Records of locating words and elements
%%
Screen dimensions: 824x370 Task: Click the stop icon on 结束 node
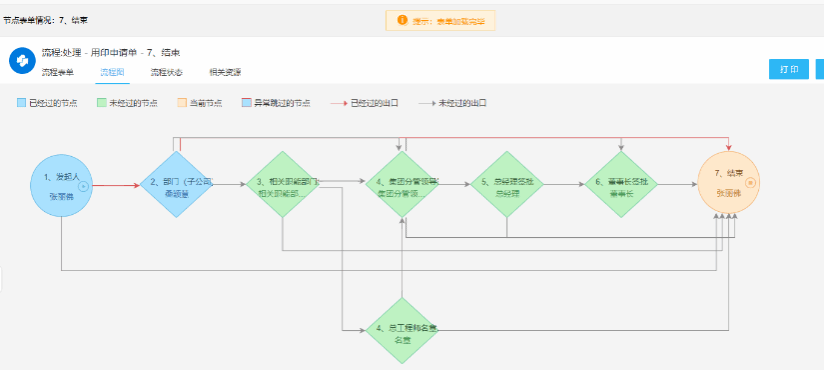point(750,183)

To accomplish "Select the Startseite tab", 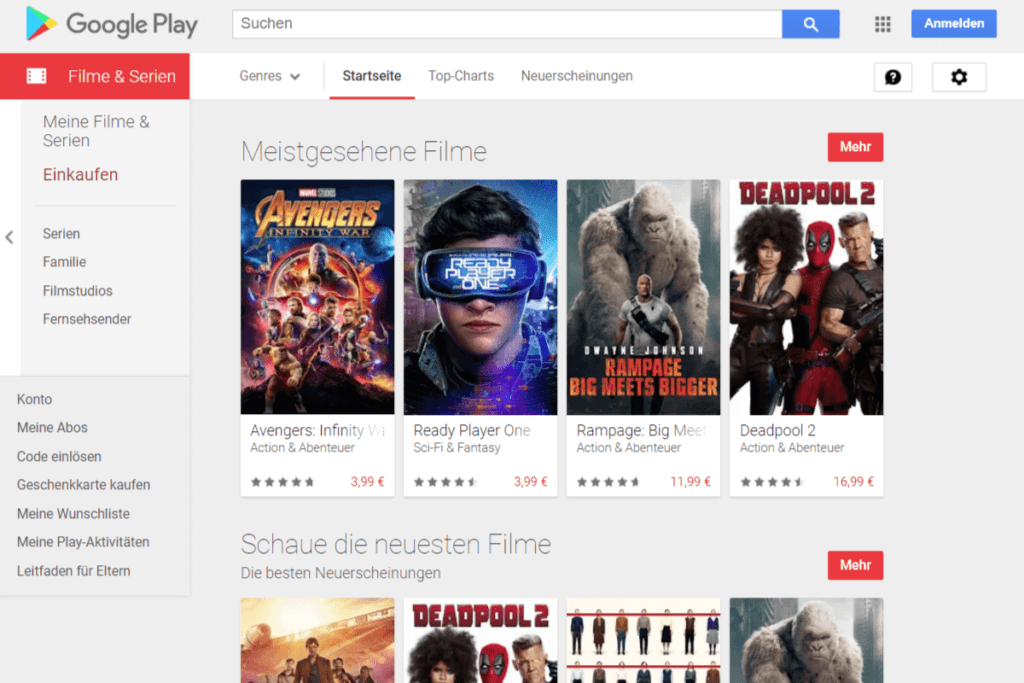I will point(372,76).
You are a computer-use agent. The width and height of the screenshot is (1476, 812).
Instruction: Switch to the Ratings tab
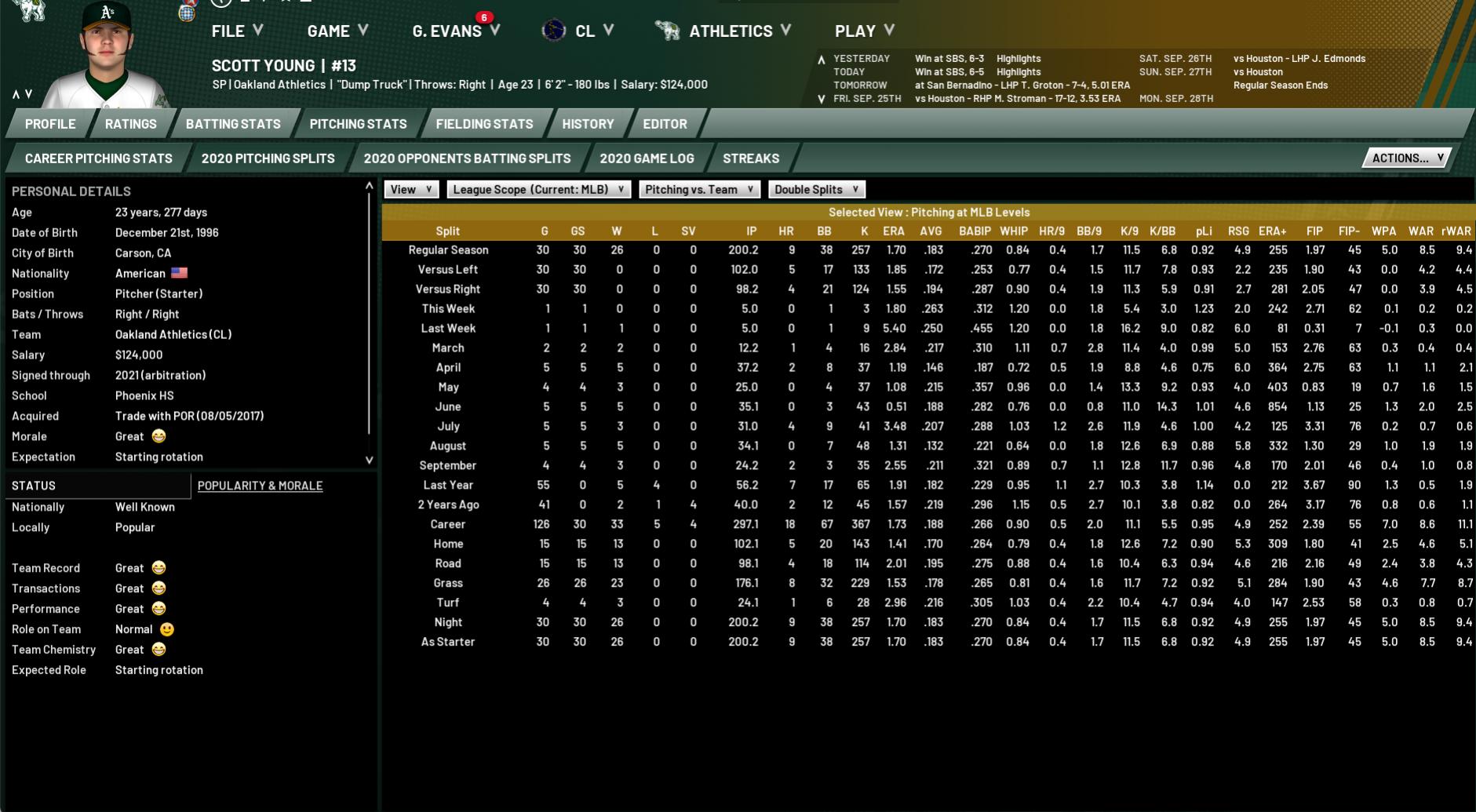click(x=130, y=124)
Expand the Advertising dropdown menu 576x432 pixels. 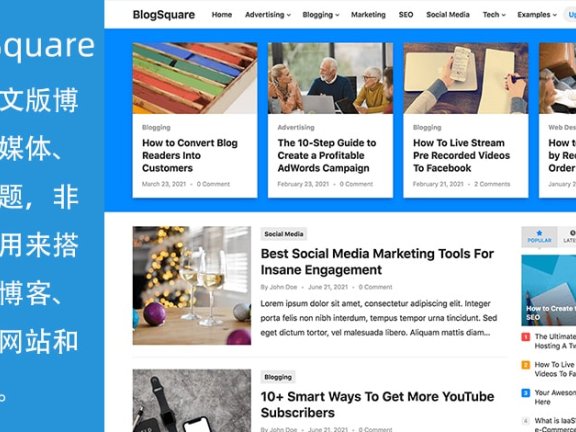(268, 15)
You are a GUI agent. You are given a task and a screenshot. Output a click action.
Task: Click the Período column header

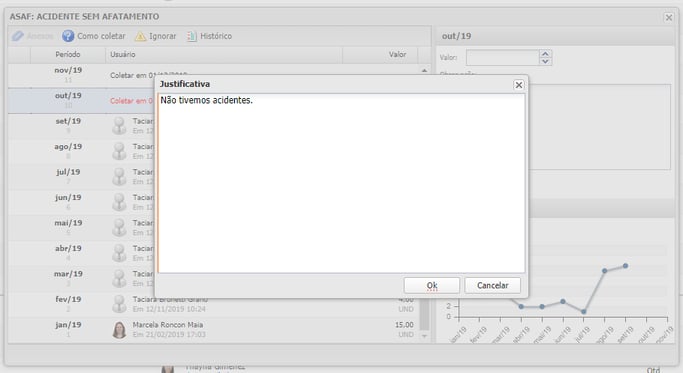tap(68, 54)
%%
▸ OBJECTIVE: Tally the lines of the data above that contain the string "agent". Reply with the number alone.

▸ ANSWER IN FULL: 2